Anne H. Lewis Tinker Toy collection Edit


Finding Aid Author
Julia Novakovic
Finding Aid Date
18 September 2015
Description Rules
Describing Archives: A Content Standard


  • 1914 – 2014 (Creation)


  • 1 Linear Feet (Whole)

Agent Links



  • Abstract

    This collection contains both original and photocopied instruction sheets and booklets, photocopied patents, photocopied catalogs and advertisements, and original photographs of Tinkertoy building sets and other Tinker Toy products developed by the Toy Tinkers; these materials were compiled by Anne H. Lewis. The bulk of the materials are dated between 1914 and 1953.

  • Conditions Governing Use

    This collection is open for research use by staff of The Strong and by users of its library and archives. Though the donors have not transferred intellectual property rights (including, but not limited to any copyright, trademark, and associated rights therein) to The Strong, they have given permission for The Strong to make copies in all media for museum, educational, and research purposes.

  • Custodial History

    The Anne H. Lewis Tinker Toy collection was donated to The Strong in July 2014 as a gift from Anne Heuer Lewis. The papers were accessioned by The Strong under Object ID 114.6115. The papers were received from David Lewis in an accession of 15 boxes, which included Tinkertoy construction sets and other toys made by the Toy Tinkers.
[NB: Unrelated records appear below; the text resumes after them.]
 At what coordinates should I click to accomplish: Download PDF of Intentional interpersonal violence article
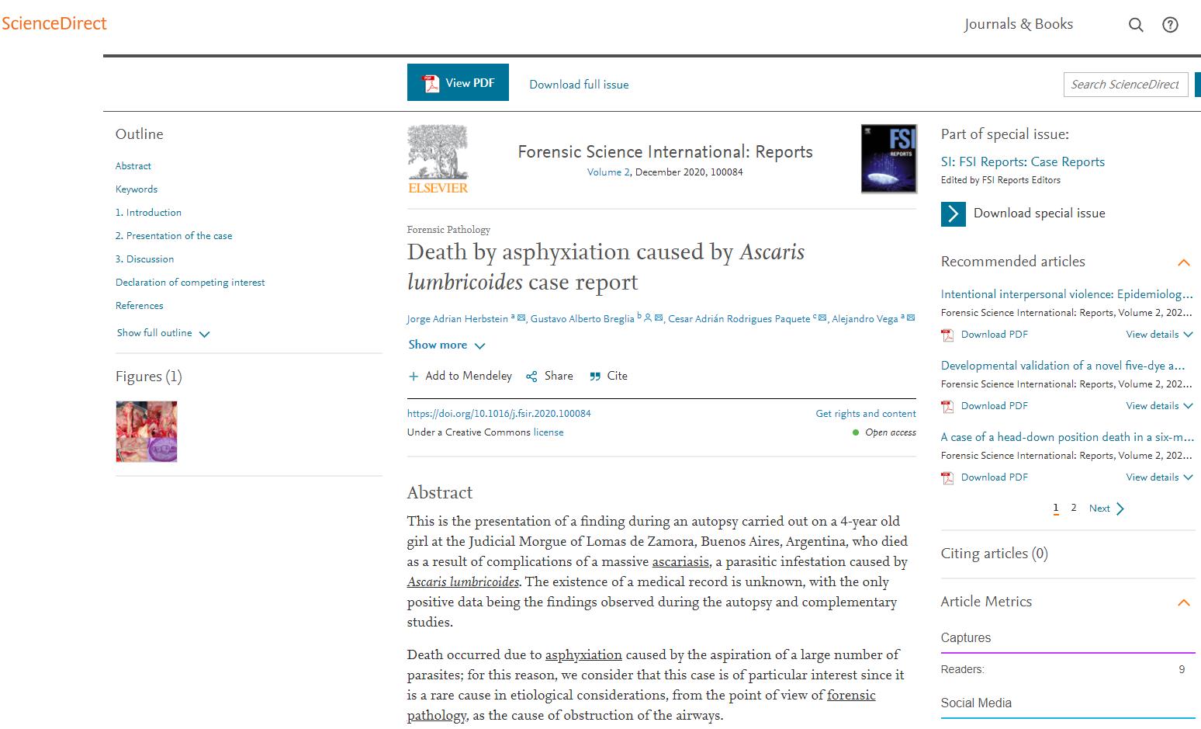pyautogui.click(x=993, y=335)
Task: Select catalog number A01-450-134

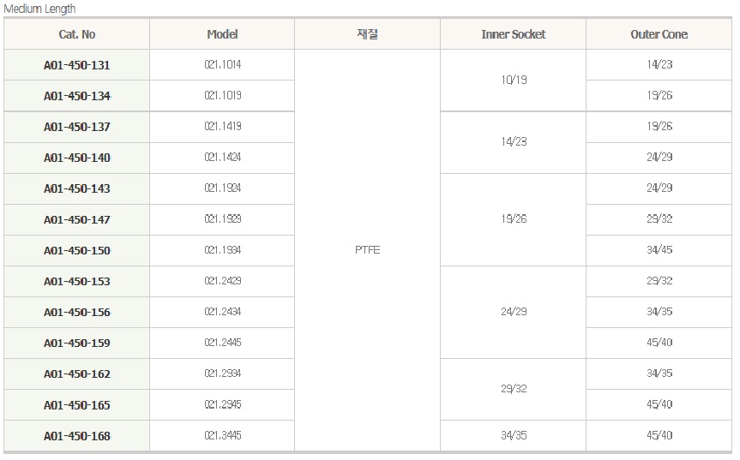Action: [x=76, y=96]
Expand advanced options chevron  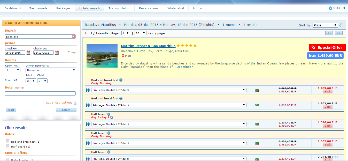click(x=75, y=103)
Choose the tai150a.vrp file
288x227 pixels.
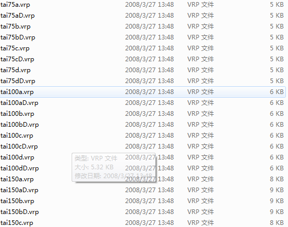click(x=17, y=179)
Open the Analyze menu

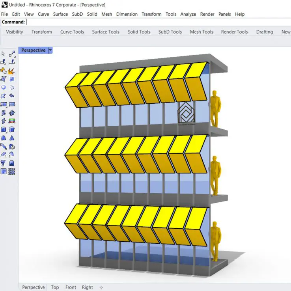point(188,14)
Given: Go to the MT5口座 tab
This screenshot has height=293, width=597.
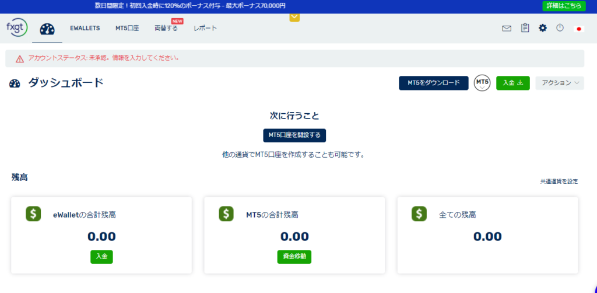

  • Preferred citation for publication

    Anne H. Lewis Tinker Toy collection, Brian Sutton-Smith Library and Archives of Play at The Strong

  • Processed by

    Julia Novakovic, June 2015

  • Historical Note

    The Tinkertoy construction play set, branded as the “Thousand Wonder Toy,” has been entertaining children and adults alike since 1914. Charles Pajeau of Evanston, Illinois was reportedly inspired by seeing a child playing with wooden sticks and empty thread spools. In Patent No. 1,113,371 for “Toy Construction Blocks,” Pajeau wrote, “More specific objects of my invention are to provide rods and connecting members adapted to be adjoined with the rods disposed in various angular formations…” Pajeau calculated the ratio of rod lengths which would enable construction of 45° and 90° angles. The Toy Tinkers company packaged its original wooden construction set of wheels and rods in a metal canister and advertised by building displays in department store windows. By 1916, more than a million sets of Tinkertoy had been sold in America.

    The Toy Tinkers also produced wooden pull toys, beaded dolls, and games during the 1920s, but these toys were phased out in the 1930s in favor of the overwhelmingly popular original Tinkertoy. The construction sets soon added electric motors, cranks, and pulleys for budding engineers. During WWII, when other American toy companies faced restrictions on raw materials due to the war effort, Tinkertoy thrived.

    Though the Toy Tinkers’ company was sold several times, Tinkertoy remained relatively unchanged for almost 80 years until Playskool added production of Tinkertoy sets in colorful plastic instead of the traditional wood. Tinkertoy was inducted into the National Toy Hall of Fame in 1998.

    The term “Tinkertoy” refers specifically to construction sets; “Tinker Toy” covers a range of toys produced by the Toy Tinkers.

  • Collection Scope and Content Note

    The Anne H. Lewis Tinker Toy collection contains both original and photocopied instruction sheets and booklets, photocopied patents, photocopied catalogs, photocopied advertisements and articles, and original photographs of Tinkertoy and other products developed by the Toy Tinkers. These paper materials accompanied a donation of Tinkertoy play sets from the collection of Anne Lewis. The bulk of these materials are dated between 1914 and 1953. Additional scope and content information can be found under the “Contents List” section of this finding aid.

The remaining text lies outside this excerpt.